═══ Data for review ═══

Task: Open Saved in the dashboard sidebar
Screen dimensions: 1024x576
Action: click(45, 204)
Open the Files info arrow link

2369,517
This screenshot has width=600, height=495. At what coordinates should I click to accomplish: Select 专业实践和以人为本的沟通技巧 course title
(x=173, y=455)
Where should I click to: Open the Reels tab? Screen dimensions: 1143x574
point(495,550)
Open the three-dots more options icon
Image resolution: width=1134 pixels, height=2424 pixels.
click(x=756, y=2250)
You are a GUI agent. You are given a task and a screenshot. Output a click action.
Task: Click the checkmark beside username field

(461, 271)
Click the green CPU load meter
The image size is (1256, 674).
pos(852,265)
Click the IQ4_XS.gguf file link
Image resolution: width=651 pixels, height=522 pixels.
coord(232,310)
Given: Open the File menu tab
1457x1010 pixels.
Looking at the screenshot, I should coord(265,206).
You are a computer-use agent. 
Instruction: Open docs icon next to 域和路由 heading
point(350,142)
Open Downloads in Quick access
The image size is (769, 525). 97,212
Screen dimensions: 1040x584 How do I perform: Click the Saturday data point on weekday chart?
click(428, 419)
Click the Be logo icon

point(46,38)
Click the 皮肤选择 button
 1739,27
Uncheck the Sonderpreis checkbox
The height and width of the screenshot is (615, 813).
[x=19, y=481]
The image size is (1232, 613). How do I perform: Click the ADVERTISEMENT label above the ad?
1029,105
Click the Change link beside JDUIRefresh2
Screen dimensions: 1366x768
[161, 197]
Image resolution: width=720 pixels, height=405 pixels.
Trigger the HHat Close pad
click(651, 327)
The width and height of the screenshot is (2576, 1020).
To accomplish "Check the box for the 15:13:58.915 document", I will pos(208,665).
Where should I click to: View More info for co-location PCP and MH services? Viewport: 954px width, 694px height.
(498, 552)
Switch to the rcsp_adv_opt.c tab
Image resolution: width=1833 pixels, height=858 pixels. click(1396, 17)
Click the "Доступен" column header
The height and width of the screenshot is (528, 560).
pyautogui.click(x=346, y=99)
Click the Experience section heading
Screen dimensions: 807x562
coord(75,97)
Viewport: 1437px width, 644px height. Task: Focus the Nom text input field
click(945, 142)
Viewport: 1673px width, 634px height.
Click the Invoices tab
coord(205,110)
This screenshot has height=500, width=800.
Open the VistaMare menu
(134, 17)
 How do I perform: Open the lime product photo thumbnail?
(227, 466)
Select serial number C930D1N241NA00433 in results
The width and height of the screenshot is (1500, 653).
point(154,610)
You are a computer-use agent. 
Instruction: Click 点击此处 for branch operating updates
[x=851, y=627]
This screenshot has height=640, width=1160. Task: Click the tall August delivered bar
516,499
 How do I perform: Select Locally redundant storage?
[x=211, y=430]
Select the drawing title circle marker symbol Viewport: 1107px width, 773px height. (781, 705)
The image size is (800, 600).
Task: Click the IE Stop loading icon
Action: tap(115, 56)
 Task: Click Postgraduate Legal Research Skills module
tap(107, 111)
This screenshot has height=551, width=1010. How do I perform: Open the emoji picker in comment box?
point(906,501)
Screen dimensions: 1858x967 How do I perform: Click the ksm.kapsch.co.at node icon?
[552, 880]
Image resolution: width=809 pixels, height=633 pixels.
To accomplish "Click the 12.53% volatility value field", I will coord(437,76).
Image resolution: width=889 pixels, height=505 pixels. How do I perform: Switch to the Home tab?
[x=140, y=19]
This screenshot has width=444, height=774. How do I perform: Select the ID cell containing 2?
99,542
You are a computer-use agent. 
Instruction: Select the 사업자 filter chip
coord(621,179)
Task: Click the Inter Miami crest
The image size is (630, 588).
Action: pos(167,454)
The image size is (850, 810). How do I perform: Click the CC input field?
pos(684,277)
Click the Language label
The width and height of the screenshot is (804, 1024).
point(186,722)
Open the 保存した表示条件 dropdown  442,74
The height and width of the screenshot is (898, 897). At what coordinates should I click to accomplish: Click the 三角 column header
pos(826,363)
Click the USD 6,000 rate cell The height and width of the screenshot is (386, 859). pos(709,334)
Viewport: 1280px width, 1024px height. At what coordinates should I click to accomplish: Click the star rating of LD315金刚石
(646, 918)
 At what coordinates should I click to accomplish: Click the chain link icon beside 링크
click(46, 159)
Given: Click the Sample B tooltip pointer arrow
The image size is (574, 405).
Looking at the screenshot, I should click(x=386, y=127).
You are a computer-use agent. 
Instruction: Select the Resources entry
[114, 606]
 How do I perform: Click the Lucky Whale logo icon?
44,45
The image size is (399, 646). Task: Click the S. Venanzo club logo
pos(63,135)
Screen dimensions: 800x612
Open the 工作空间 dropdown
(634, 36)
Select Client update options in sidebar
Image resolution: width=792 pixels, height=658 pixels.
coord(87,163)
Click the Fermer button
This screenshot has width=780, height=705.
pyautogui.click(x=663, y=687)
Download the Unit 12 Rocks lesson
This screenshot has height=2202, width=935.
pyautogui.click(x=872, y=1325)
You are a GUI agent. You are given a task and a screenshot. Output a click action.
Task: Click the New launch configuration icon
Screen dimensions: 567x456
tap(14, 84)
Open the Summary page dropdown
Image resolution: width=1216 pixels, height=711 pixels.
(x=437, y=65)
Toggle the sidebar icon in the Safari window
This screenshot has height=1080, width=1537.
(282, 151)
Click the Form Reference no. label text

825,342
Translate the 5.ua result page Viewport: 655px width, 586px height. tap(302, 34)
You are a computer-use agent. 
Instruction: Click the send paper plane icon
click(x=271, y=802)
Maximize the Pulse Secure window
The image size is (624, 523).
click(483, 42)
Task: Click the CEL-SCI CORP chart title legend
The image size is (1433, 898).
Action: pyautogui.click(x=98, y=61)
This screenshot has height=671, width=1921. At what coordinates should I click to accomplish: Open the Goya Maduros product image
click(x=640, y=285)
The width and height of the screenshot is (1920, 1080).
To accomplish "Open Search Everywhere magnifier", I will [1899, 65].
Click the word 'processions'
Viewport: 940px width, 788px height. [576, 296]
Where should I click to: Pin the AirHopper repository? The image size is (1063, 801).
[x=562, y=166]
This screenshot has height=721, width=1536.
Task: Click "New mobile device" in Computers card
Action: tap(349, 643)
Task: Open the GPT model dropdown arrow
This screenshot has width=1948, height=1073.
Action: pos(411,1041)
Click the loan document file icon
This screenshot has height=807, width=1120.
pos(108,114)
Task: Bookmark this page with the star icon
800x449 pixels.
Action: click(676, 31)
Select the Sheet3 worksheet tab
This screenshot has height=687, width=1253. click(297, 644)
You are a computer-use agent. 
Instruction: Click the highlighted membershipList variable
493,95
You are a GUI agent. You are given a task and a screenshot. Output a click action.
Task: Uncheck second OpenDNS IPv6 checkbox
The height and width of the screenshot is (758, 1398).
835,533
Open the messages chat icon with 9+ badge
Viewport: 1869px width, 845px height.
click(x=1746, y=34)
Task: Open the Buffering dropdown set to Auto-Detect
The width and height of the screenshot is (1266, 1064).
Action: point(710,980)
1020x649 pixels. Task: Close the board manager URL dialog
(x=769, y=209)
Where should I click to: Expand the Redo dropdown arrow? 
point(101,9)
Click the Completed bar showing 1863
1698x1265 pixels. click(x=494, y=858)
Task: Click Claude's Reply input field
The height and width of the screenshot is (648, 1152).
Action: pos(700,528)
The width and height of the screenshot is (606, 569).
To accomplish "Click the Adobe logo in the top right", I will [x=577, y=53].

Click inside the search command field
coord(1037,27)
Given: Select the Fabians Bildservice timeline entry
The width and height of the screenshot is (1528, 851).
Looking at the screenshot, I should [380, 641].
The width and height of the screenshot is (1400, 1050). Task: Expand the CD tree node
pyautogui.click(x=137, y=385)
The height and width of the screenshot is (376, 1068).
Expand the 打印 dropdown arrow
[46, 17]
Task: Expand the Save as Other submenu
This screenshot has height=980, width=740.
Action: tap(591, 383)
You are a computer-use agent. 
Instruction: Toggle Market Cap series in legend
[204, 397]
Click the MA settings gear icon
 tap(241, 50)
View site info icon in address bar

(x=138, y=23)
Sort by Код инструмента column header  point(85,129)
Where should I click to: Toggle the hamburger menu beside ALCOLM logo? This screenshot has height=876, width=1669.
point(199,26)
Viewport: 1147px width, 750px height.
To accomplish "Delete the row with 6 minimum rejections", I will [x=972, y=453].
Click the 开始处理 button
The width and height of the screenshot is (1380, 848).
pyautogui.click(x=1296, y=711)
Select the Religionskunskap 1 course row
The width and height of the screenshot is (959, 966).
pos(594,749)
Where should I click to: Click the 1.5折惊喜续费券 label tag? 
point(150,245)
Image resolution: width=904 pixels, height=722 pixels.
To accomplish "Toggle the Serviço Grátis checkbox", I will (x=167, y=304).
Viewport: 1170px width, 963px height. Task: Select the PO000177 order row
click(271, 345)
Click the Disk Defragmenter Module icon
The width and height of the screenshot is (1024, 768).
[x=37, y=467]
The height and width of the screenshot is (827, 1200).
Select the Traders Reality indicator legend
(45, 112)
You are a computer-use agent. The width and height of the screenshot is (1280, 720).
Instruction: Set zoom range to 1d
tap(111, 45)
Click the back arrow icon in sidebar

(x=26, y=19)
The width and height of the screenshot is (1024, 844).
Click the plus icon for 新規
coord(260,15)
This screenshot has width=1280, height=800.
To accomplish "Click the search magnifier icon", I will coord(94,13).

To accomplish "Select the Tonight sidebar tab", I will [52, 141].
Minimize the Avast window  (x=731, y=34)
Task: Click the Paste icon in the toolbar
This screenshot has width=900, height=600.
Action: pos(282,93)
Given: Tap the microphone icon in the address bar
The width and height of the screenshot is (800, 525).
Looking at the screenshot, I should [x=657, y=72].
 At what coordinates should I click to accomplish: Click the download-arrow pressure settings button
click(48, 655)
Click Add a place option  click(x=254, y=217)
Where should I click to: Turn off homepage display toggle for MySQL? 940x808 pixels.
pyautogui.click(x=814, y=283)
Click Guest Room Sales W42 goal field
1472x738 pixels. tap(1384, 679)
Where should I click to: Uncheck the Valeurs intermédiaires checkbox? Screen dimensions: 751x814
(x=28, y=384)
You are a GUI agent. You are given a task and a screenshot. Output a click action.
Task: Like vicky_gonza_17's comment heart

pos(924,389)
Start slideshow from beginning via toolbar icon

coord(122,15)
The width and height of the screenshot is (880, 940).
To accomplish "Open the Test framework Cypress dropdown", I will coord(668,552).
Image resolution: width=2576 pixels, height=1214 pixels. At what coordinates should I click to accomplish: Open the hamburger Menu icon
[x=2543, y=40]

═══

*Your task*. Return, from the material above, each line holding the string "magnifier".

*Exercise solution*.
To accomplish "Open Search Everywhere magnifier", I will [1899, 65].
To accomplish "Click the search magnifier icon", I will coord(94,13).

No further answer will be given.